AO - Estamos na era das "traduções pirata" em filmes pirata. Teme que a profissão possa perder estatuto?

Pelo contrário. Tenho esperança de que, ao serem confrontadas com péssimas “traduções pirata”, as pessoas notem a diferença entre estas e as que são praticadas pelos bons canais de televisão. Por outro lado, também cabe aos canais zelarem pelo seu bom-nome e reputação e apostarem em bons tradutores, para não se verem igualados à má qualidade que, geralmente, é sinónimo de “traduções pirata”.

AO - Quais são as maiores dificuldades de se ser tradutor em Portugal? E nos Açores?

A maior dificuldade, em termos de reconhecimento da profissão, ainda se prende com a ideia descabida de que qualquer um pode traduzir desde que saiba uma língua estrangeira. Proponho que quem pensa assim faça uma tradução e depois a compare com a mesma tradução feita por um bom tradutor profissional. E isso aplica-se também às empresas que põem a secretária a traduzir porque “era boa aluna a inglês”. A qualidade paga-se (embora o preço da tradução, em Portugal, seja, porventura, o pior da Europa), mas ainda há muito quem prefira pagar pouco (logo, a um mau tradutor), para poupar. Também a carga fiscal da tradução em Portugal (com IVA e IRS exagerados) e os descontos para a Segurança Social implicam que praticamente metade do que o tradutor aufere não lhe pertence. De facto, não é fácil ser tradutor em Portugal e só a paixão pela profissão permite continuar a exercê-la quando, por vezes, até os clientes se “esquecem” de pagar ou pagam quando lhes dá mais jeito, esquecendo-se que os tradutores têm despesas mensais como toda a gente.

AO - Recorda-se de alguma situação mais caricata que tenha acontecido no exercício da sua profissão?

Houve uma, em particular, que me ficou na lembrança. Ao contrário da maioria dos tradutores, que se especializa numa determinada área e traduz, quase sempre, o mesmo tipo de temática, o tradutor de audiovisual depara-se com os mais diversos assuntos e, claro, tem de saber onde encontrar soluções.

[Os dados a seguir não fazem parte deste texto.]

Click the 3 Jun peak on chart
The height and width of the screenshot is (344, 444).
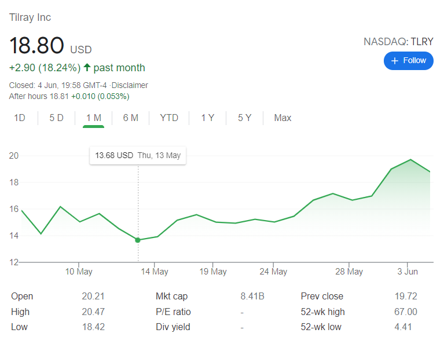click(410, 160)
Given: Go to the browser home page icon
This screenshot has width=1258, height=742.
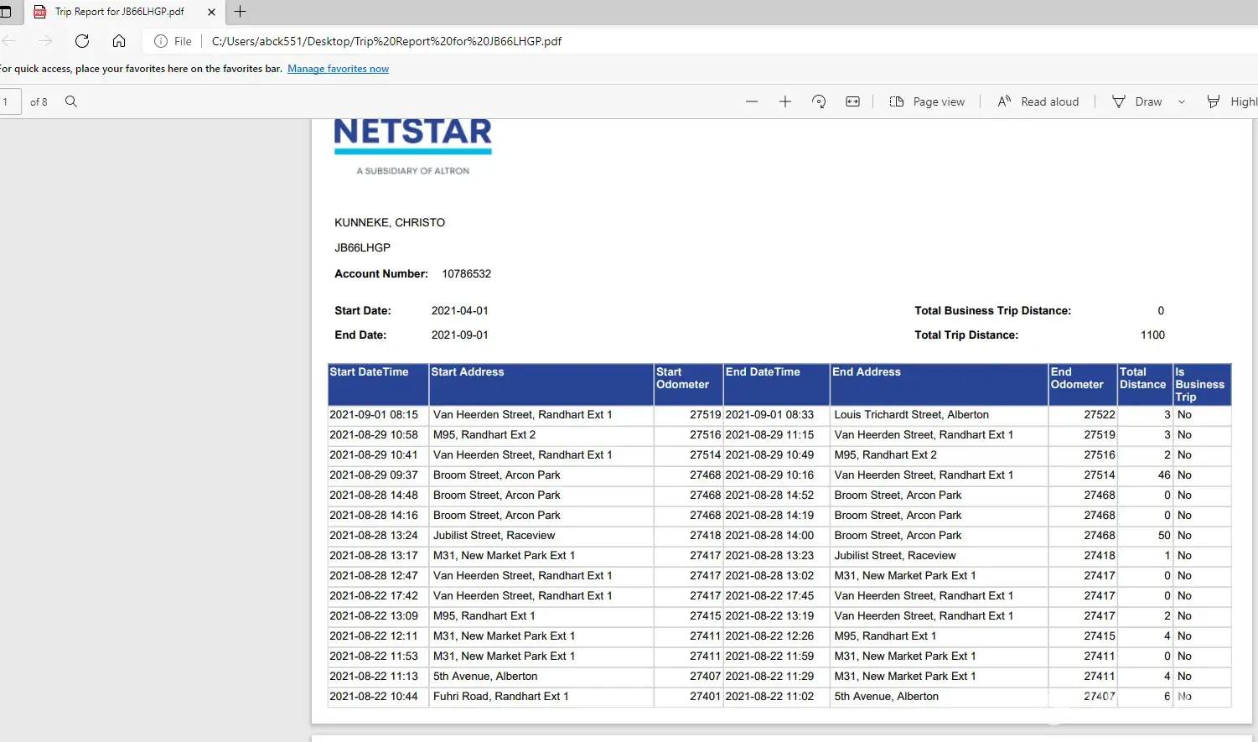Looking at the screenshot, I should point(119,41).
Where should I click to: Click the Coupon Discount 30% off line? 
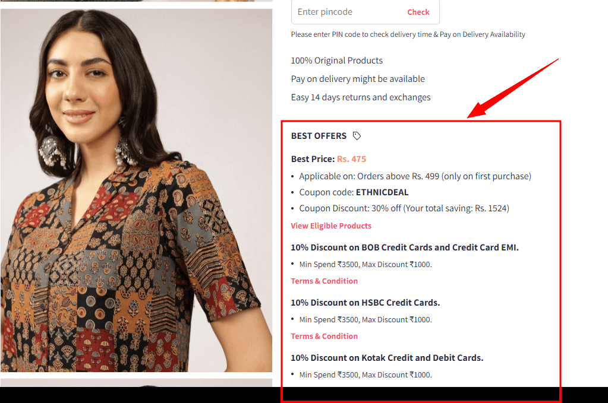pos(404,208)
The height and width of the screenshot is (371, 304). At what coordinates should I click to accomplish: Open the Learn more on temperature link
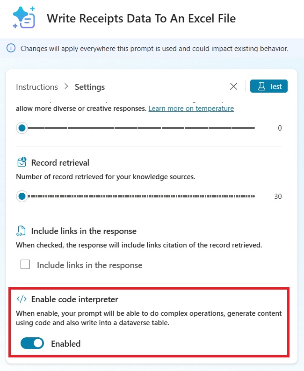coord(191,109)
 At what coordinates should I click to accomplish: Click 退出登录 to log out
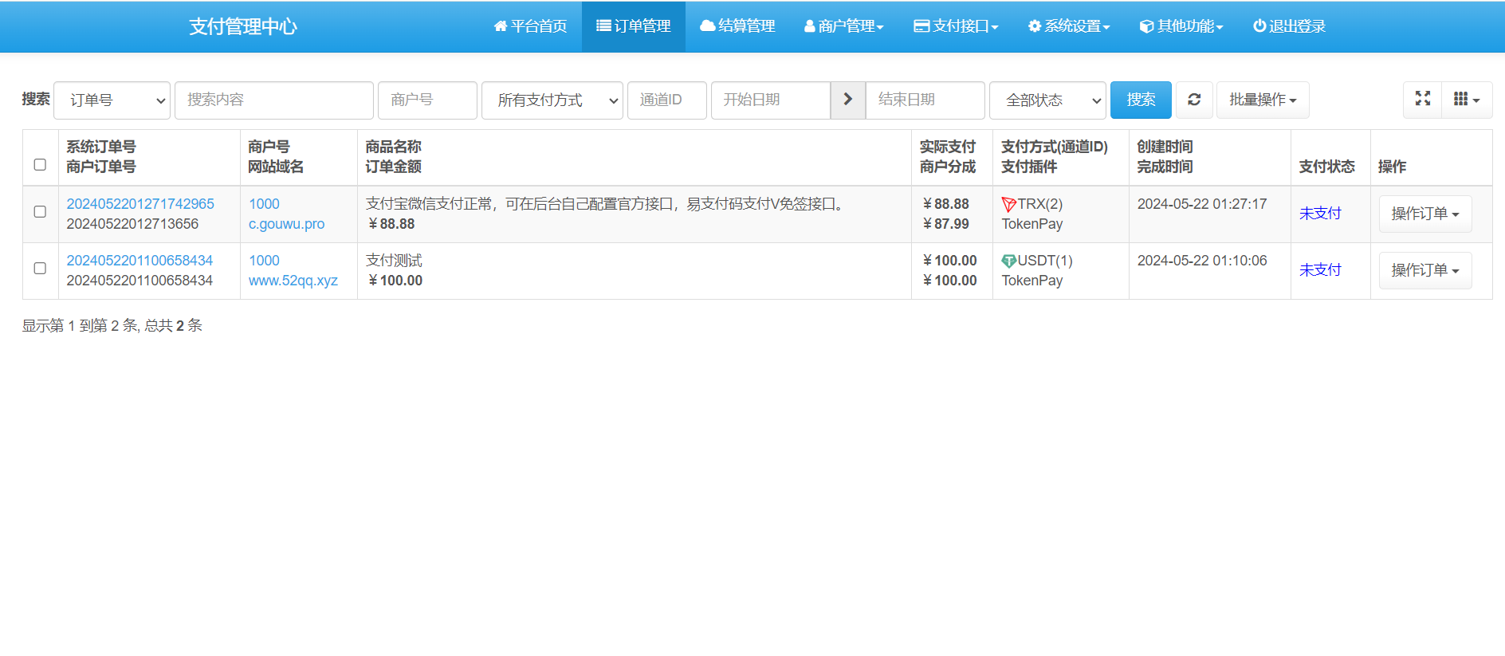[1289, 26]
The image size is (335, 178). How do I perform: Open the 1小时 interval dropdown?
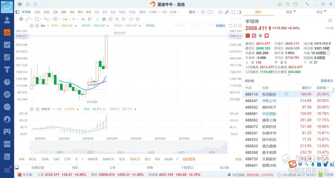tap(154, 12)
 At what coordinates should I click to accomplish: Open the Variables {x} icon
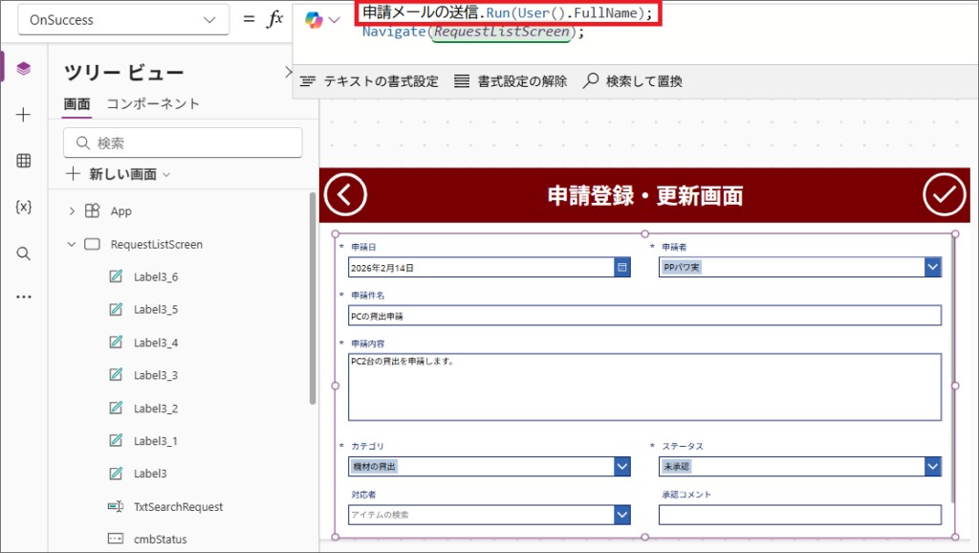point(24,207)
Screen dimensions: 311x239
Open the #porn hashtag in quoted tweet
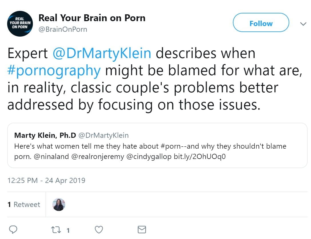pyautogui.click(x=171, y=146)
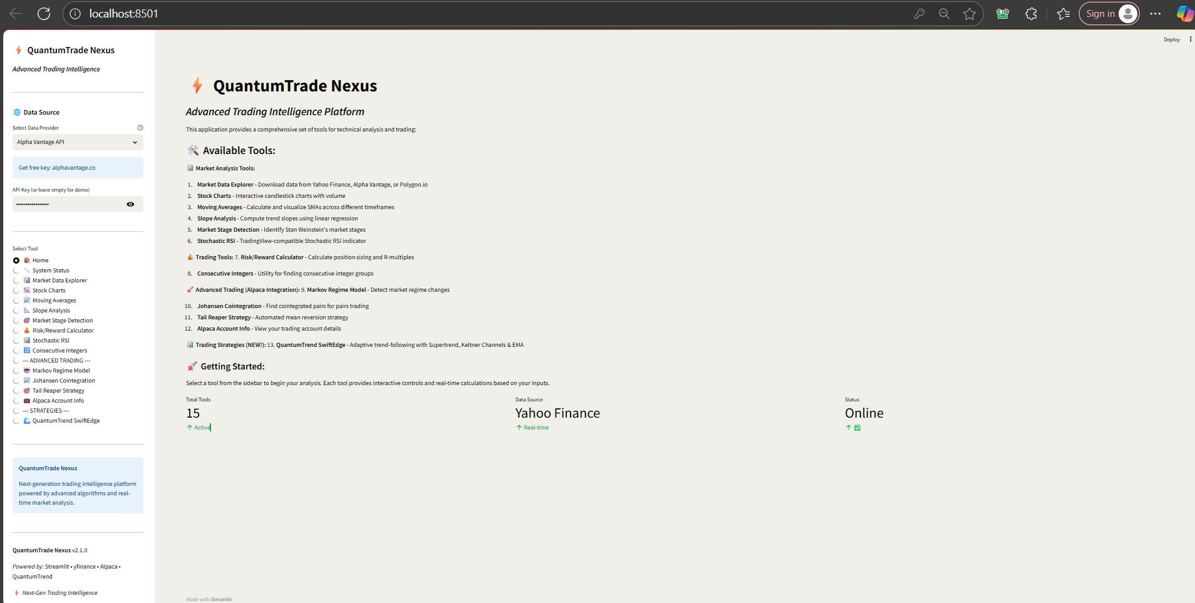
Task: Select Risk/Reward Calculator in the tool list
Action: [16, 331]
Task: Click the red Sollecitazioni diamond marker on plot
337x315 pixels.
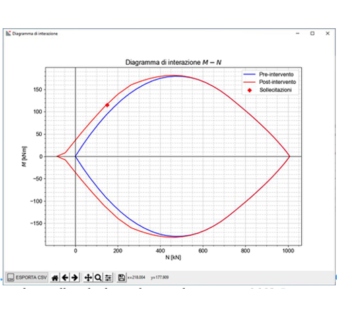Action: (x=107, y=105)
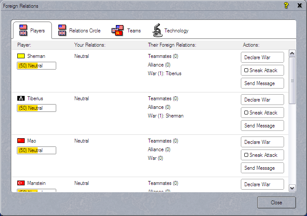Screen dimensions: 307x216
Task: Click Manstein's red flag icon
Action: coord(21,183)
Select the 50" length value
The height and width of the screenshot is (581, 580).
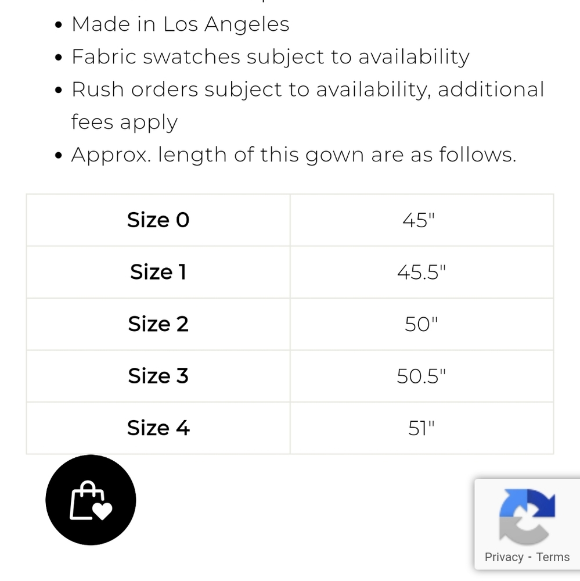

Foi assim que, ainda muito no início da minha carreira de tradutora, dei por mim rodeada de solícitos agentes da PSP do Porto, na esquadra do Carvalhido, a informarem-me sobre a linguagem usada nas comunicações entre eles, para poder traduzir cabalmente o filme mexicano “El patrullero”. Quem não ouvisse a conversa, acharia, certamente, que estariam a interrogar uma perigosa delinquente. Porém, tratava-se apenas uma simples tradutora que percebeu que para apresentar um bom trabalho necessitava da ajuda de especialistas, não em espanhol ou em português, mas no assunto em questão, algo que um bom tradutor não deve ter receio de fazer.